Input material

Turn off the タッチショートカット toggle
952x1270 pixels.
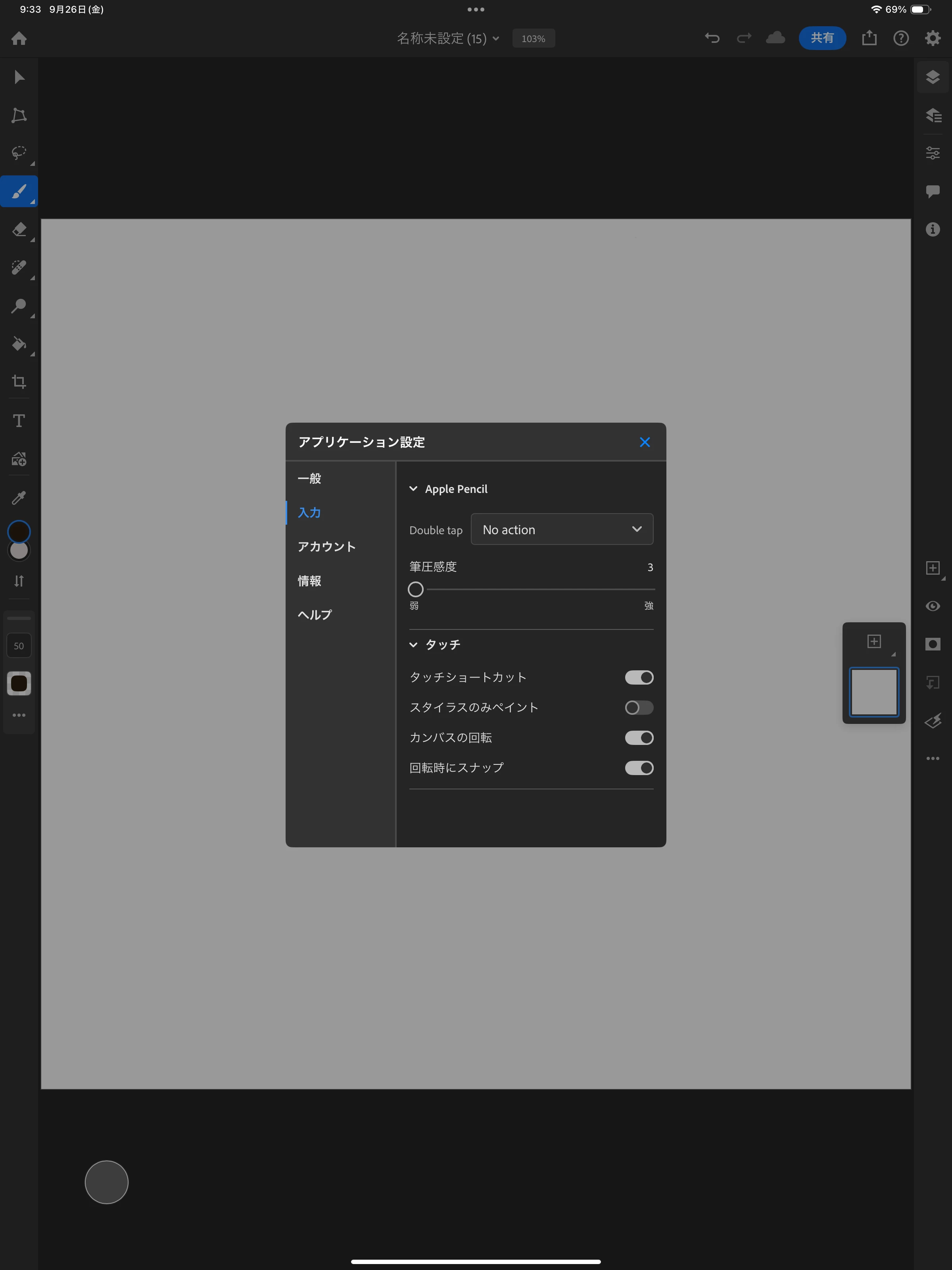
---
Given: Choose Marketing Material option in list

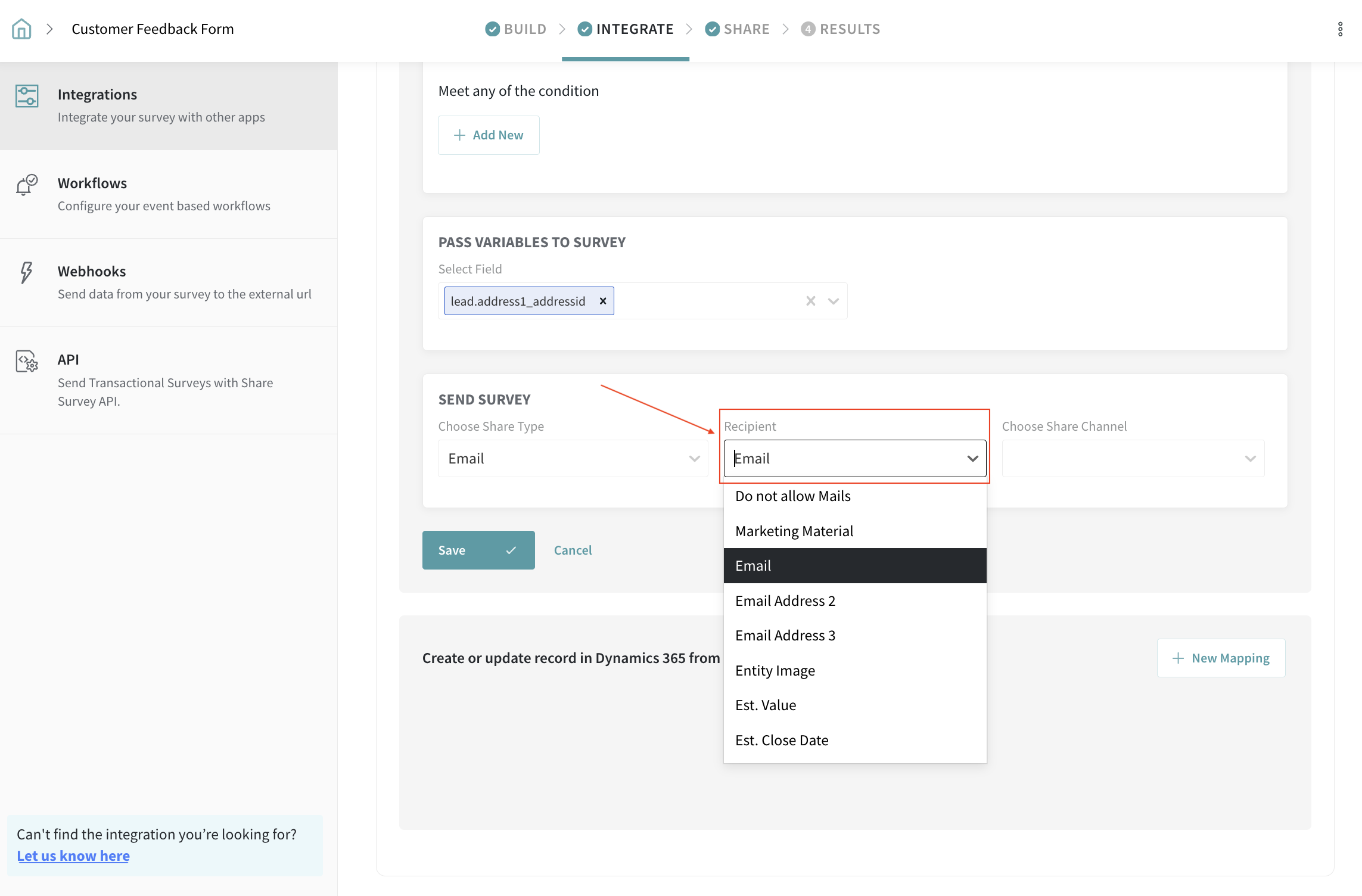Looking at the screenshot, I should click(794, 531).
==
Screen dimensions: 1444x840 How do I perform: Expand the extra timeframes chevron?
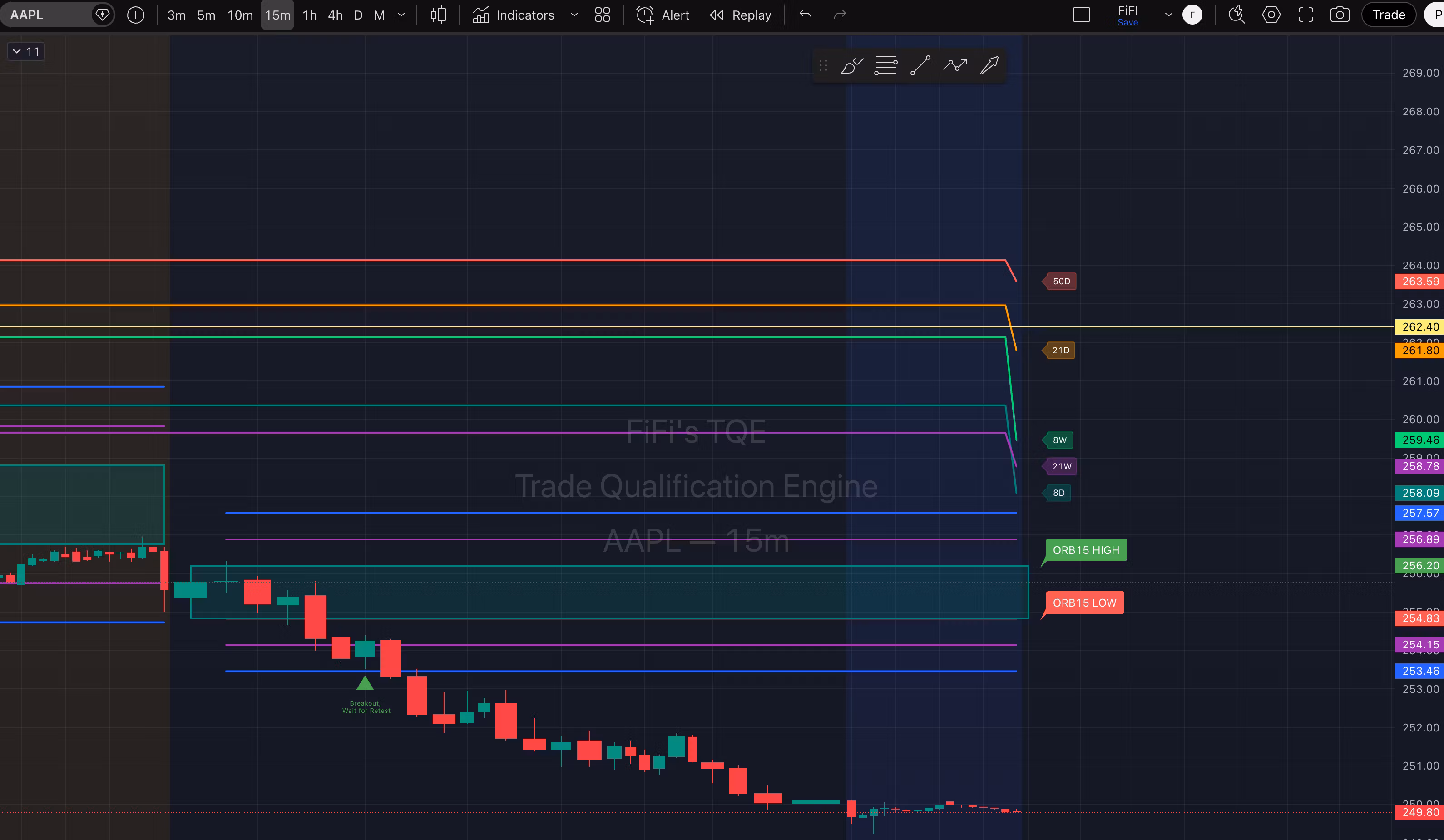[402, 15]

Try it
Could you transcribe the entries above word for word, from the line with "Turn off the タッチショートカット toggle" down to the line with "952x1270 pixels.", keeping both?

Solution below
Turn off the タッチショートカット toggle
952x1270 pixels.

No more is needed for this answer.